Dans une chambre d’hôpital où il fait bon par la fenêtre on voit des arbres, du vert, quelques maisons bordant une route Dit Solange qu’elle peut dire maintenant que le plus grand malheur de sa vie c’est ça, la mort violente de son mari Quinze ans ont passé depuis Dans les flaques et contre les voitures boueuses respirer continuer à loin des villes par les hameaux où une fenêtre se remarque dans une maison des années 1970 Vers une chambre d’hôpital mains agitées levées par les vitres pour dire ce que les mots ne peuvent transmettre

 


Avec ses yeux qui fouillent Else a lu des mots posés sur des feuilles, les mots d’un frère : je t’aime ton fils je t’embrasse et te prends dans mes bras comme j’aurais dû le faire plus souvent Ce sont les mots qu’il a écrits à sa mère, des mots posés et qu’on peut lire encore
Depuis longtemps Else évite un frère et il lui manque elle croit ou elle imagine
Il n’y a pas de mots qu’elle puisse lui dire, vers lui venir les mains nues, le prendre dans ses bras ça elle aimerait ça mais d’incapacité elle est frappée Non plus elle jamais à sa mère ne lui a dit des mots comme ça, lui tenir la main, les mains, ça oui quand même, mais pas d’emblée non, après des années seulement […]

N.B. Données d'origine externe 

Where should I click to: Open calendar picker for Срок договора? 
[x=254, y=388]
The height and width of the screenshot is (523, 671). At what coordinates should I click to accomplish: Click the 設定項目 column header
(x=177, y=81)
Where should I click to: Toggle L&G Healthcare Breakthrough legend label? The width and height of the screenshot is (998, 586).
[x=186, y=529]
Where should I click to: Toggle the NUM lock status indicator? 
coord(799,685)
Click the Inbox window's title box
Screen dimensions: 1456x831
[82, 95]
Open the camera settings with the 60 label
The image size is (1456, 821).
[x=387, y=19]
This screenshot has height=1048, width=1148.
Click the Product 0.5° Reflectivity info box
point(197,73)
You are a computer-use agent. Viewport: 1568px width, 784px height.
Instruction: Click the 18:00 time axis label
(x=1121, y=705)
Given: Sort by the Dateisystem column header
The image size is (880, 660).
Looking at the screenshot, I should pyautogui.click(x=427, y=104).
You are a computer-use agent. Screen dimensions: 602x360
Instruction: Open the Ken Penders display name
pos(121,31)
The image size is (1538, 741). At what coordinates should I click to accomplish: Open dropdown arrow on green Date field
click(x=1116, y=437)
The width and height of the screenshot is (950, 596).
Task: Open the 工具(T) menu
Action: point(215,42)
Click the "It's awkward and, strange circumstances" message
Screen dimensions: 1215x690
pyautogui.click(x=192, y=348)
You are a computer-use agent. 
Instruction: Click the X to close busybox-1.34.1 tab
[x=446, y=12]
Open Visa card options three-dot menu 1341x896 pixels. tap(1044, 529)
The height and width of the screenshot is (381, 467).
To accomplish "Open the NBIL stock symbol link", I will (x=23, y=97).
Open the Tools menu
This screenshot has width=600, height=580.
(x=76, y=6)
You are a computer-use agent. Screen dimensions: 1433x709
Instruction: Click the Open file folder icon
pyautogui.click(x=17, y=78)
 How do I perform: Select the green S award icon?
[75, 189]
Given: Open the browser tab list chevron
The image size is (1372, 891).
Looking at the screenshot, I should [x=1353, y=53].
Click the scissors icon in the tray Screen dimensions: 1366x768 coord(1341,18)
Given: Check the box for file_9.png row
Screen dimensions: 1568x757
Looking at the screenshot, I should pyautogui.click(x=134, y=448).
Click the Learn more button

Lou Raoul plonge dans les racines familiales et nous ramène aux mythes et croyances.
On pense aux veillées où les vieux racontaient les histoires, transmettre, ne pas que ça s’oublie. On pense aux veillées des morts. On ne les oublie pas. Et on n’a pas envie d’oublier Lou Raoul, on a envie d’en lire un peu plus.